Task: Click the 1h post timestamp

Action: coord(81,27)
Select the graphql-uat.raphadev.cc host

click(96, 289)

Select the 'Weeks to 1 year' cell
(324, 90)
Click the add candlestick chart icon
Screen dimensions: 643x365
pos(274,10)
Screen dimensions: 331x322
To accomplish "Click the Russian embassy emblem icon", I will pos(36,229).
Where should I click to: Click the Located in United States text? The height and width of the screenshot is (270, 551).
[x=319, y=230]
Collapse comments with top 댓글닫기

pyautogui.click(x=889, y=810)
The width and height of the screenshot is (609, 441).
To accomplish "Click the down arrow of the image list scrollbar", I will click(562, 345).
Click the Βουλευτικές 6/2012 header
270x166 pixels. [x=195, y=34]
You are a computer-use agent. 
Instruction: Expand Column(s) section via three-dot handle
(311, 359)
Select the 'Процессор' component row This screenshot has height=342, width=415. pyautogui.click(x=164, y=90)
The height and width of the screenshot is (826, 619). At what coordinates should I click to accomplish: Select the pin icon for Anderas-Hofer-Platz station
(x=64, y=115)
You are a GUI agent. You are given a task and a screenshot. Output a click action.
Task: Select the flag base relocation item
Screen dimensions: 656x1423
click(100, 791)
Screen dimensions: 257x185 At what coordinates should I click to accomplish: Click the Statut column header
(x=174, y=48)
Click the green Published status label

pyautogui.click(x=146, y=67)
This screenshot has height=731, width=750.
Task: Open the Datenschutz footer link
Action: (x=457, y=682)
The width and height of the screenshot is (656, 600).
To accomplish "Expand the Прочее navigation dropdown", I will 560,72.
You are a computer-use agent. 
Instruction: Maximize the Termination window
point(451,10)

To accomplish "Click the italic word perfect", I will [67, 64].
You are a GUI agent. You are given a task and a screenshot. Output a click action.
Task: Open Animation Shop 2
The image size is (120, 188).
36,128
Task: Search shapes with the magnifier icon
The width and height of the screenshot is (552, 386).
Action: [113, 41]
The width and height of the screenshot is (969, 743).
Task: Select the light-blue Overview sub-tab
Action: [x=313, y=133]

---------------

Could the entire listing be reproduced without any alteration?

Task: Click the 1h post timestamp

Action: coord(81,27)
Select the graphql-uat.raphadev.cc host

click(96, 289)

Select the 'Weeks to 1 year' cell
(324, 90)
Click the add candlestick chart icon
Screen dimensions: 643x365
pos(274,10)
Screen dimensions: 331x322
To accomplish "Click the Russian embassy emblem icon", I will pos(36,229).
Where should I click to: Click the Located in United States text? The height and width of the screenshot is (270, 551).
[x=319, y=230]
Collapse comments with top 댓글닫기

pyautogui.click(x=889, y=810)
The width and height of the screenshot is (609, 441).
To accomplish "Click the down arrow of the image list scrollbar", I will click(562, 345).
Click the Βουλευτικές 6/2012 header
270x166 pixels. [x=195, y=34]
You are a computer-use agent. 
Instruction: Expand Column(s) section via three-dot handle
(311, 359)
Select the 'Процессор' component row This screenshot has height=342, width=415. pyautogui.click(x=164, y=90)
The height and width of the screenshot is (826, 619). At what coordinates should I click to accomplish: Select the pin icon for Anderas-Hofer-Platz station
(x=64, y=115)
You are a GUI agent. You are given a task and a screenshot. Output a click action.
Task: Select the flag base relocation item
Screen dimensions: 656x1423
click(100, 791)
Screen dimensions: 257x185 At what coordinates should I click to accomplish: Click the Statut column header
(x=174, y=48)
Click the green Published status label

pyautogui.click(x=146, y=67)
This screenshot has height=731, width=750.
Task: Open the Datenschutz footer link
Action: (x=457, y=682)
The width and height of the screenshot is (656, 600).
To accomplish "Expand the Прочее navigation dropdown", I will 560,72.
You are a computer-use agent. 
Instruction: Maximize the Termination window
point(451,10)

To accomplish "Click the italic word perfect", I will [67, 64].
You are a GUI agent. You are given a task and a screenshot. Output a click action.
Task: Open Animation Shop 2
The image size is (120, 188).
36,128
Task: Search shapes with the magnifier icon
The width and height of the screenshot is (552, 386).
Action: [113, 41]
The width and height of the screenshot is (969, 743).
Task: Select the light-blue Overview sub-tab
Action: [x=313, y=133]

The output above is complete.